Some Courts Are Treating Certain Student Loans As Dischargeable
Although the common thinking is that student loans are not dischargeable in bankruptcy, some courts are starting to see things differently—at least when it comes to private student loans. The change stems from the technical definition of what is and what is not a student loan.
Federal and Private Loans
There is no ability, absent a showing of extreme and undue hardship, to discharge a student loan. There are separate sections of the bankruptcy code for federal student loans and loans made by private companies.
As the name implies, a federal loan is one that comes from the government. There is little doubt that those loans are not dischargeable in most cases.
But private loans are like any other loan from a bank or a credit card company. They have a separate part of the bankruptcy code that addresses their ability to be discharged. The section making private loans nondischargeable says that only what are known as “qualified educational loans” are not dischargeable. That term has generally been defined as loans that are solely or only for higher education expenses.
This makes a difference. In many cases, we call loans “student loans,” but they are not being made towards the education itself. They may be paid out to cover housing, living expenses, or even “exam expenses,” which are loans designed to pay living expenses while students study for professional exams, like the medical exam or bar exam in law.

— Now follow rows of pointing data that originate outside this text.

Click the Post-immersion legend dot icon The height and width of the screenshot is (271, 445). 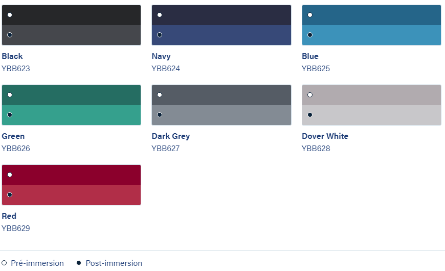(79, 263)
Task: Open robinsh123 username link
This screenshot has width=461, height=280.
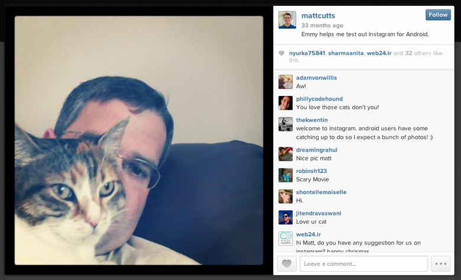Action: coord(311,171)
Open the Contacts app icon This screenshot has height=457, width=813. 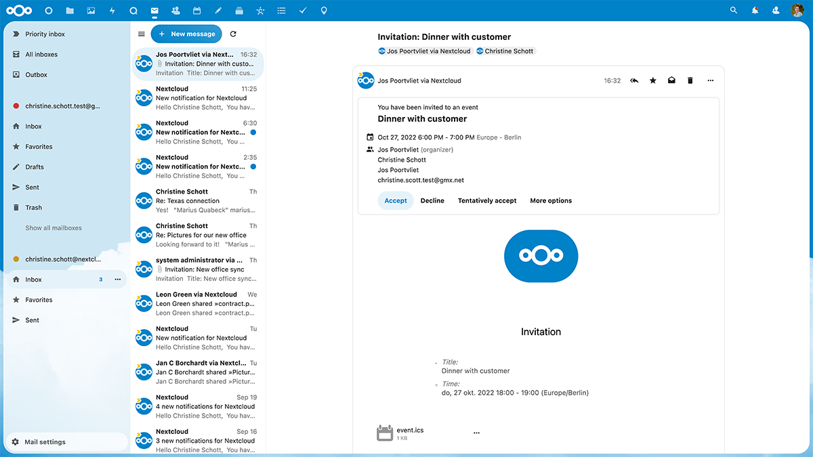[x=175, y=11]

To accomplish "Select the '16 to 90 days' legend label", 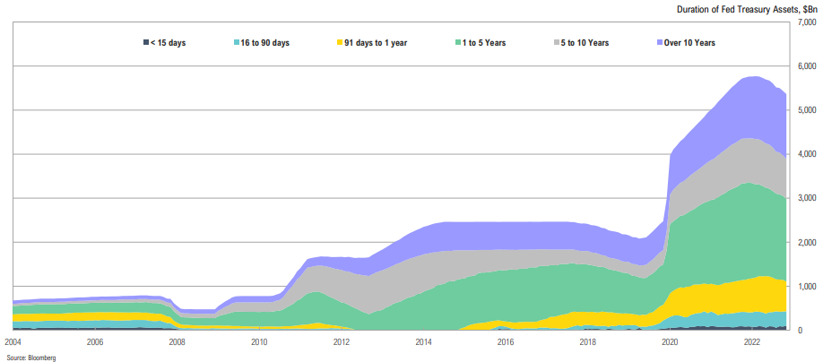I will (264, 43).
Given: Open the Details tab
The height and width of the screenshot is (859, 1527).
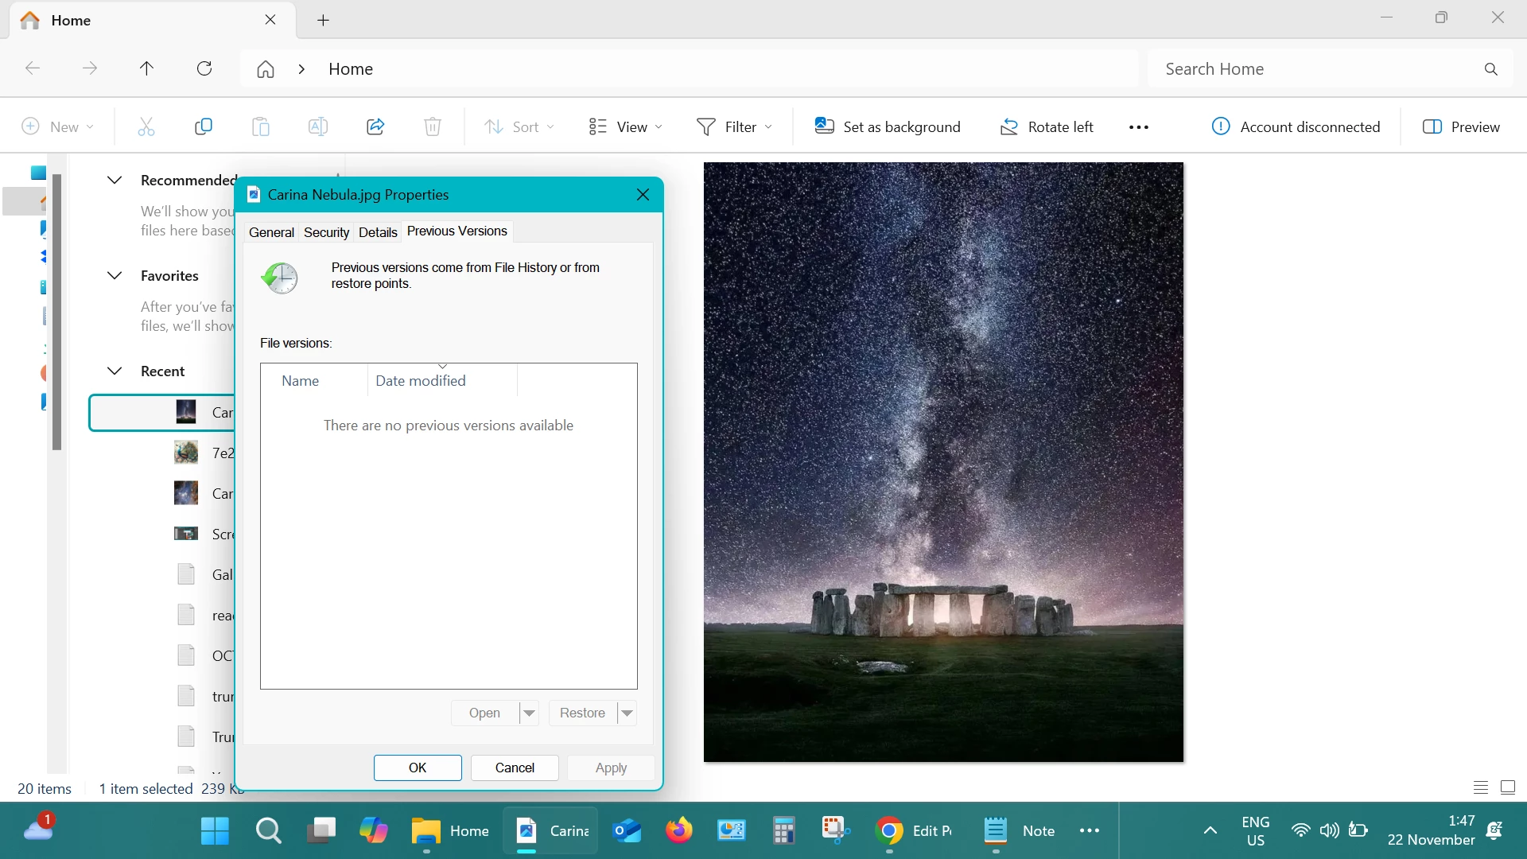Looking at the screenshot, I should [378, 232].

Unlike traditional student loans, which are paid out to the school, these kinds of loans often are paid directly to the student.
Educational Loans or Not?
In one case out of the Second Federal Circuit, student loan servicer Navient tried to argue that their loans were covered and protected from being discharged by the more expensive, more protective part of the bankruptcy code that addressed federal loans.

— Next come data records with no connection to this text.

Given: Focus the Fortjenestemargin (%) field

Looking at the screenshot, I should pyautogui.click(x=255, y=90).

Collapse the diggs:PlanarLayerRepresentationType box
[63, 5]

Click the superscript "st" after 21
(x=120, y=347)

But the court disagreed, saying a private loan is only covered under the part of the law that covers “qualified educational loans,” and this particular loan, being paid directly to the student and not to the school, did not qualify. As such, the loan, according to the court, was dischargeable.
Dual Purpose Loans
Many loans are for dual purposes—for education or tuition, as well as for housing or living expenses.
Courts will continue to struggle with how to handle a loan that has dual purposes. It may be that some student loans will be dischargeable, which is better than what we have now, where courts are always hesitant to discharge any student loan at all.
This is just one case, and it is not a case that a Florida court, not being in the second district, has to follow. Still, for those with private loans, it provides some hope, and an argument that can be made to get some bankruptcy relief. This is especially true where, like with most students, some part of the student loan went to pay expenses other than education-related costs.